科学技術の面においては、地球に比して進んでいる分野もあり、劣っている分野もあり、総合的には互角か第一世界がわずかにリードしている。と、推定されている。
しかし文化。
最初の接触の際に、地球側が送ってきた数点の音楽・絵画・文学・彫刻・映画。
第一世界は完全に圧倒された。
最初は混乱を巻き起こし、続いて熱狂、そして所有権を巡る争いでハールタニナは戦火に呑まれる寸前にまでなった。
地球の文化は市民にとって、喉から手が出るほど欲しい憧れの品だ。
そして世界の力。
人間を含めた保有資源の量・生産力は比較にならなかった。もし戦いになれば、苦も無く捻りつぶされるだろう。
それはもう、お話にならないほどに簡単に。第一世界は巨人を前に立ちすくむ小人だった。
対等に立てる唯一の要素は、カードを隠していることだ。
第一世界は地球に対して虚勢を張り続けてきたし、今のところ仮面は成功しているように見えた。
こちらが弱者であると悟られてはならなかった。
我々は侵略者である。地球も豹変しないと、誰に言い切れるだろうか?
見守っているうちに、いくつかの技術交換が提案され、会議は企業ごとの個別交渉に移っていった。
やゆのようなスタッフは、ここでも蚊帳の外である。
参加企業の代表以外に交渉権など無いのだからあたりまえだ。席についているのは役員から何か質問があったら答えるためである。

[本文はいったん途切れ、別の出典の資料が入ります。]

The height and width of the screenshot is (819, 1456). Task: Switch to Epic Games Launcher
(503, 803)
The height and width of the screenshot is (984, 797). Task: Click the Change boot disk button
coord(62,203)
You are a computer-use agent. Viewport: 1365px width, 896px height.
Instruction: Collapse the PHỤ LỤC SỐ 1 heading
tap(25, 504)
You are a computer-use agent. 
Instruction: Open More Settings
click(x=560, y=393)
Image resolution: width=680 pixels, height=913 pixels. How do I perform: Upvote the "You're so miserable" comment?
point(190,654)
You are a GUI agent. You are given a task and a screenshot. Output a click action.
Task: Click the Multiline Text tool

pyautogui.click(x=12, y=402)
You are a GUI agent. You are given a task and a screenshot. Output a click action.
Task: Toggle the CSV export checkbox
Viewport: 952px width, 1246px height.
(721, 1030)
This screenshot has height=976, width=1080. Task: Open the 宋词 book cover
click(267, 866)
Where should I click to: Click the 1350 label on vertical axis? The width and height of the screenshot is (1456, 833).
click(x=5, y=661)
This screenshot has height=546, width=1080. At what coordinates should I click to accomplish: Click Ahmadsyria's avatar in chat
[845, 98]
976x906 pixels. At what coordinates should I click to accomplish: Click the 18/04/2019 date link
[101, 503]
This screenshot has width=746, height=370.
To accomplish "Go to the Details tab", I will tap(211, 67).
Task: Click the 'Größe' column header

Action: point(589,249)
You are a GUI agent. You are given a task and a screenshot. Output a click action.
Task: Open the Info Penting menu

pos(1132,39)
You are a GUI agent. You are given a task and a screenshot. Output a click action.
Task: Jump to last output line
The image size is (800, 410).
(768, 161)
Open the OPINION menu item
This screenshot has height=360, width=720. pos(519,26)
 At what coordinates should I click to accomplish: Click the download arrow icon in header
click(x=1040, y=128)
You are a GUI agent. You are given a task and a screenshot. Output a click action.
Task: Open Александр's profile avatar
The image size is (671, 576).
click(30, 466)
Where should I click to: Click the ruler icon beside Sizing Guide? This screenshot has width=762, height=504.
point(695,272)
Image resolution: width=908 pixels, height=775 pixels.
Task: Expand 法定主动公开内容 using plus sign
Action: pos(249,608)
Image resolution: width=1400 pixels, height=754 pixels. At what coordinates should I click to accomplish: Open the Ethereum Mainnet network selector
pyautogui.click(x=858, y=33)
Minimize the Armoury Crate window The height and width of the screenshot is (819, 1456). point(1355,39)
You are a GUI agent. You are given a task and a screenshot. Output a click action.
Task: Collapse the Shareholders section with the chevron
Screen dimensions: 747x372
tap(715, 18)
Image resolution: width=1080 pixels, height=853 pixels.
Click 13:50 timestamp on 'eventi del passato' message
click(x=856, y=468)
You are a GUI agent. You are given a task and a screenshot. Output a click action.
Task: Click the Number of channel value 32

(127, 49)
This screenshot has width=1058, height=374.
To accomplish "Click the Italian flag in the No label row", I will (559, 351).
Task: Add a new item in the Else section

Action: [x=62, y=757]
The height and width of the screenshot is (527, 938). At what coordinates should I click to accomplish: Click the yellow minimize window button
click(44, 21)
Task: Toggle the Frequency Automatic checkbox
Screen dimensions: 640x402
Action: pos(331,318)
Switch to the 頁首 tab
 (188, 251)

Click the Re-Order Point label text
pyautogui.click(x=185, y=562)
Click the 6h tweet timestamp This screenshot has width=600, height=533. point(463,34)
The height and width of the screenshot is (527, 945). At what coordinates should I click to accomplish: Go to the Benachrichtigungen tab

すると、個別モニターのbizcordに通話申請があった。
Akini_EA。地球側のアカウント名。あちら側の裏方トップと聞いている。
少し迷ったが通話に応じた。
画面に映ったのは女性の顔だった。年齢はやゆよりかなり上。いまいち判然としないが中年だろう。黒人だ。こちらの世界にはいないタイプである。
「はじめまして。フェイス・アキニです」
「はい。スタッフの平紗やゆです。何か問題が?」
「いえ特には。ただ暇なので、ちょっとお話してみたくて」
「はぁ」
「そちらの方は、みなさんニホン風の姓をお持ちなのですね」
「そのようですね。姓以外にその、国?との、これといった類似点はみつかっていませんが」
ついでに言うと、やゆの言語知識によれば、地球流の姓なる概念は第一世界には無い。ファミリーネーム+ファーストネームではなく、ファーストネーム+セカンドネームだ。
「お互いの交流がもっと進めば、いろいろわかるかもしれません」
「そうですね」
「異世界との接触は、いつもこのような感じですか?」
魅力的に笑うアキニ。
「残念ですが、お答えしかねます」
やゆも笑顔で返した。
地球人は第一世界との接触前から、なぜか異世界線の存在を認識していた。そして異世界の情報や、ゲート技術を欲しがっている。しかしそれが何であっても、売るならば可能な限り高く売りつけなければならなかった。
「厳しいですね」
「こちらも仕事ですので」
「素晴らしい。職務に忠実な方は好きですよ。お互いの立場がどうであれ」
「ありがとうございます」
「やゆさん。あなたに一つ良いことを教えてさしあげましょう」
「なんでしょう」
あくまで事務的に応じるやゆ。
「この後の会議は、今までより荒れます」
「なぜですか」
「残念ですが、お答えしかねます。ですが」
アキニが魅力的に笑った。
「我々としても、できることなら友好的な関係を築きたいと考えているのです。その点をお忘れなく」
通話が切られた。
企業の個別交渉はまだ続いている。
個別交渉は技術や複製権ではなく、製品レベルの取引だ。
比較的すんなり進むし、あまり予定時間は取られていない。
アキニの言葉の意味を考える余裕は無かった。